A compiler/linter warning for a missed self is not to be blindly "fixed" by adding self, it is an opportunity to review that line. So if you type explicit self everywhere, there will be less compiler/linter warnings, triggering less reviews. Explicit self does not mean you have reviewed that line for captured self.

4. Improve readability

4.1 Explicit self always

class Style41a {
    var bar: Int = 2
    var nada: Int = 3

    var baz: Int {
        return bar + nada
    }
    
    func foo() {
        bar = baz + nada
    }
}

class Style41b {
    var bar: Int = 2
    var nada: Int = 3

    var baz: Int {
        return self.bar + self.nada
    }
    
    func foo() {
        self.bar = self.baz + self.nada
    }
}

Pros of explicit self:

Easier to reason, you can always tell when it refers to instance member

Cons:

When reading, self. adds noise
More typing

4.2 Always self in initializers

Given the common initializer scenario, prefer explicit self on every instance reference in initializer.

class Style42a {
    init(bar: Int) {
        self.bar = bar
        nada = 42
    }
    
    let bar: Int
    let nada: Int
}

class Style42b {
    init(bar: Int) {
        self.bar = bar
        self.nada = 42
    }
    
    let bar: Int
    let nada: Int
}

Pros of explicit self:

Easier to reason, you can always tell when it refers to instance member
Uniform style easier to read

Cons:

When reading, self. adds noise
More typing

IDE Support

Highlight selected symbol

This is very useful, but relies on lexical scope, thus beyond simple text editors.

selected symbol|

Syntax highlighting

Have different style for instance and non-instance variables. This relies on lexical scope.

syntax highlight

Notify of added/removed shadowing

Pitch: IDE could notify you with a confirmation dialog, or a less intrusive inline warning, or a short-lived highlight.

Discussions

allevato · March 4, 2019, 1:41am

There's a second case: when referring to a property or method of self inside an escaping closure.

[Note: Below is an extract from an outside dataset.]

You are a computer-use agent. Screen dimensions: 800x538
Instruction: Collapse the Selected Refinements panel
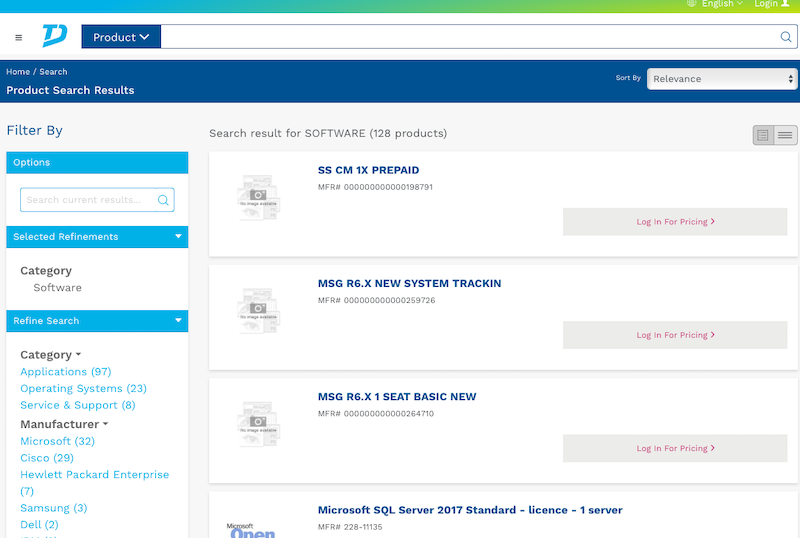click(x=178, y=237)
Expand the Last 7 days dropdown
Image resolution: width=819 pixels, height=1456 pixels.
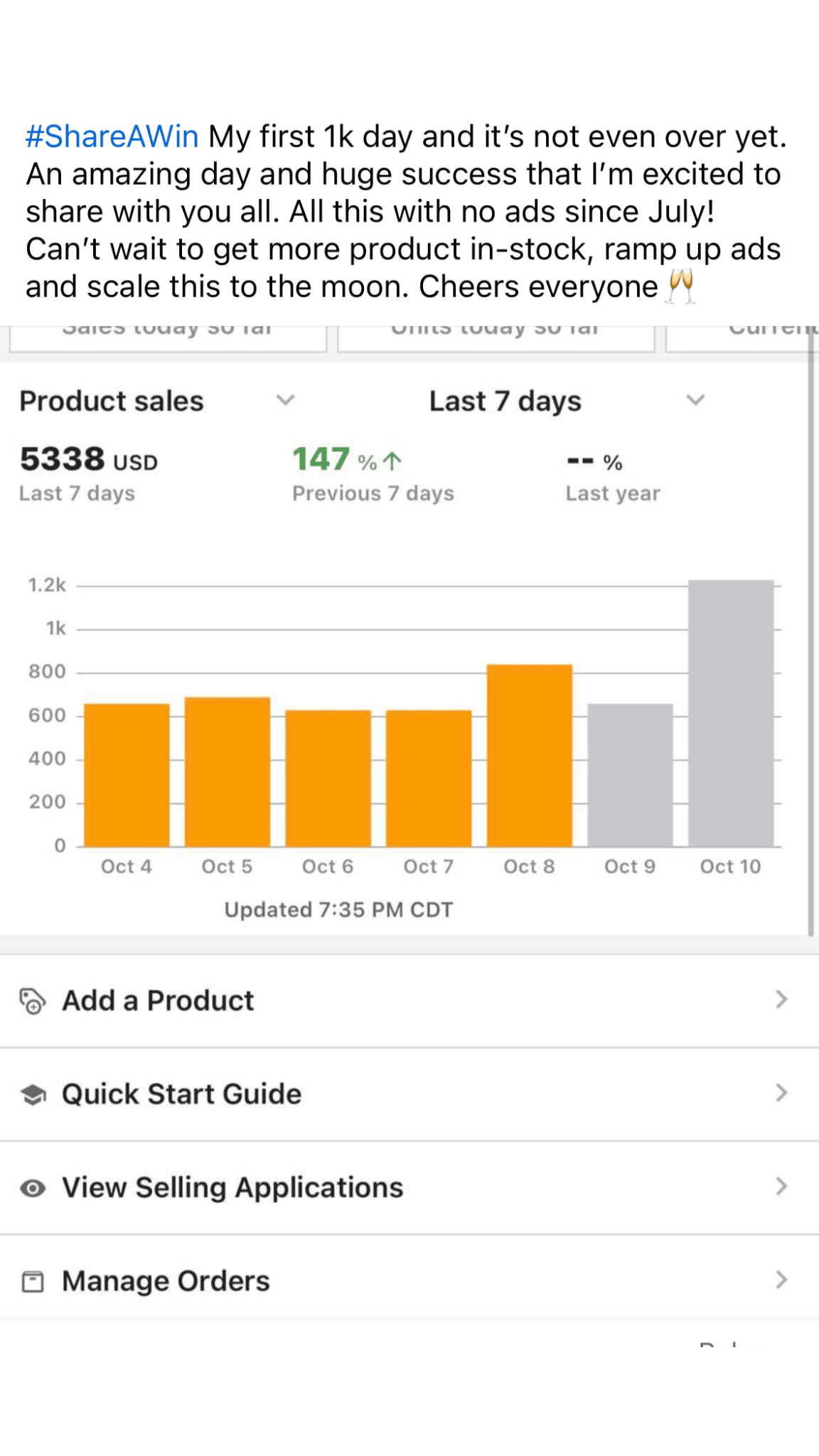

paiv · March 4, 2019, 1:58am

I've stated my case about closures in 3.2

allevato · March 4, 2019, 2:04am

I actually didn’t realize that putting an implicitly strong self in the capture list would also suppress the warning! I’d be surprised if this is widely known since I don’t believe I’ve ever seen it in Swift code in the wild. (Indeed, capture lists in general aside from weak/unowned self tend to be uncommon.)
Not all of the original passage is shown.